We are writing to ask you to support the continuation of vital cultural traditions in California.  Since 1998, nearly 500 Master Artists and Apprentices in 46 counties have been supported by the Alliance for California Traditional Arts (ACTA).

By funding intimate and intensive learning opportunities of cultural traditions, we are building a new California together — one that respects cultural diversity, a multiplicity of languages, and the creation of beautiful art that is one of the foundations of what makes a vibrant, healthy, and tolerant society.

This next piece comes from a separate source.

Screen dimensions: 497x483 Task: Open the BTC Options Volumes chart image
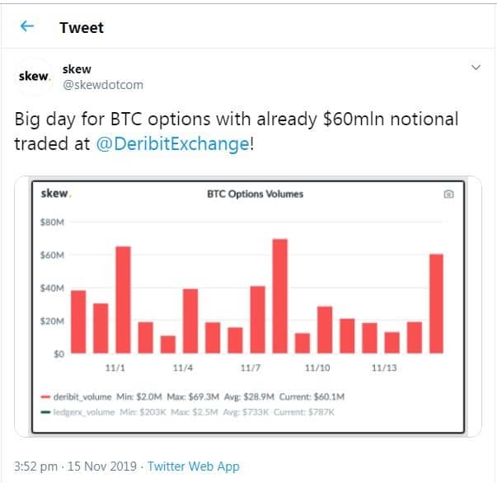pyautogui.click(x=248, y=307)
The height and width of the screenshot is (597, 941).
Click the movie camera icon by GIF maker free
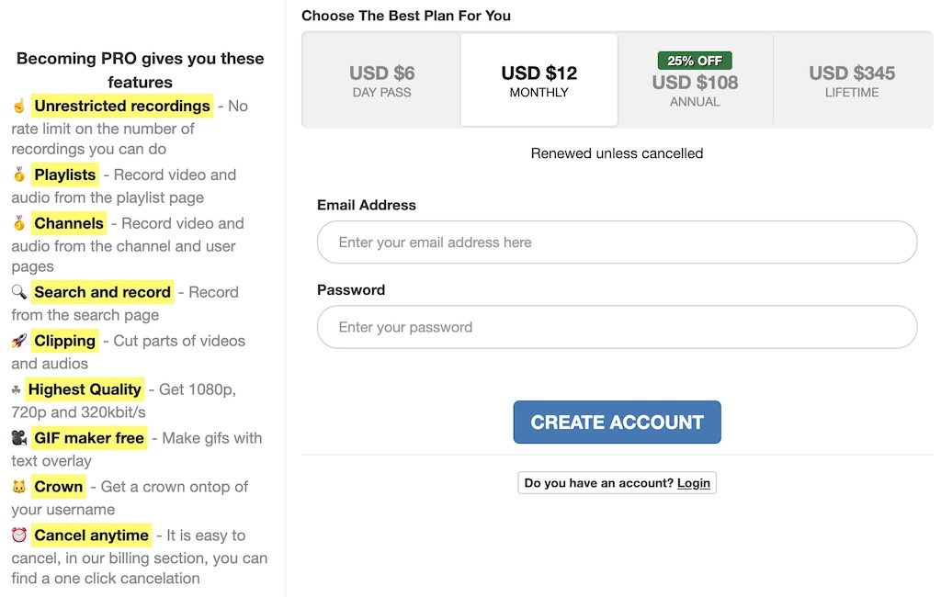(x=18, y=438)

ACTA is proud of its sixteen-year history of support across California’s cultural geographic landscape to further transmission in Native American basketry; African-American quilts; Indian Bharata Natyam and Kathak dance; Western saddle making; Chinese percussion; Native Hawaiian kahiko hula chant and dance; Pilipino Kulintang music; and Chicano murals, to mention just a few.  You can learn more about ACTA’s history of support according to location, cultural community, and art form here:

Within the past five years, decreased funding has forced ACTA to reduce the number of annual awards for the Apprenticeship Program.  We want to change this and with support from you, we will be able to maintain at least 17 teams this year continuing the work of invaluable cultural transmission.

Join us and other Traditional Artists, families, and friends in donating $10 or more to support two Master-Apprentice teams in 2014.  We must raise $8,000 to support the two projects and required program expenses.  To make your tax deductible donation to this campaign, go to: visit our Indiegogo page or mail a check to ACTA’s Fresno office (1245 Van Ness Ave., Fresno, CA 93721).

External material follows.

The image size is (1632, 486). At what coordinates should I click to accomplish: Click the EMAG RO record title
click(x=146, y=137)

Please help us raise additional funds by passing this message on to your family, friends, and colleagues.

Thank you.

California Master Artist Danny Kalanduyan
California Master Artist Juana Gomez
California Apprentice Latanya Tigner


Master artist Danny Kalanduyan (right) and his 2013 apprentice Conrad Benedicto.  Danny, a NEA National Heritage Fellow, is sharing with Conrad his vast knowledge of the Filipino music form of Kulintang.Being a California Master Artist in 2013 was an opportunity to pass on to Apprentice Conrad Benedicto the knowledge I possessed on traditional Kulintang music ensemble of the Maguindanaon people of Southern Philippines.  In turn, Mr. Benedicto passes on the musical knowledge he learned from me to his students at Balboa High School (in San Francisco).  With the support of ACTA, we traditional artists in California are given the opportunity to disseminate our traditional arts in the community.
     ~ Danny  Kalanduyan

Apprentice Latanya Tigner (left) with her 2009 master artist Shaka Zulu.  Latanya was taught the history and purpose of Mukudji, or West African stilt dancing, and the role of the Nyon Kwuyo, or stilt dancer.El Programa de Aprendices me ayudo a acercarme más a mi hija. Tuve la oportunidad de contarle mi experiencia  sobre herbolaria medicinal como aprendiz de mi abuelita y mama. Gracias a este programa se creó un lazo más fuerte de confianza y amor entre las dos. Esta es una de las muchas razones por las que yo apoyo para que este programa siga adelante y las tradiciones no mueran. // The Apprenticeship Program helped me get much closer to my daughter. I had the opportunity to share with her my experience studying herbal medicine as an apprentice with my grandmother and mother. Thanks to this program, a new strong bond of trust and love has developed between us. This is one of the many reasons I support this program to move forward, so that the traditions do not die.
     ~ Juana Gomez

I had the pleasure of twice benefiting from ACTA’s Apprenticeship Program, once in 2009 with master stilt dancer Shaka Zulu and in 2013 with master Congolese ngoma player Kiazi Malonga.  These apprenticeships enabled me to delve deeper into African dance and music traditions that have called on my spirit for several years.  In both cases, I received the kind of one-on-one training, guidance, nurturing and feedback necessary to advance with integrity in these traditions usually dominated by men.  I thank ACTA for making these ever so important in-depth learning opportunities available to communities of people whose cultural traditions are at risk of dying out before our very eyes.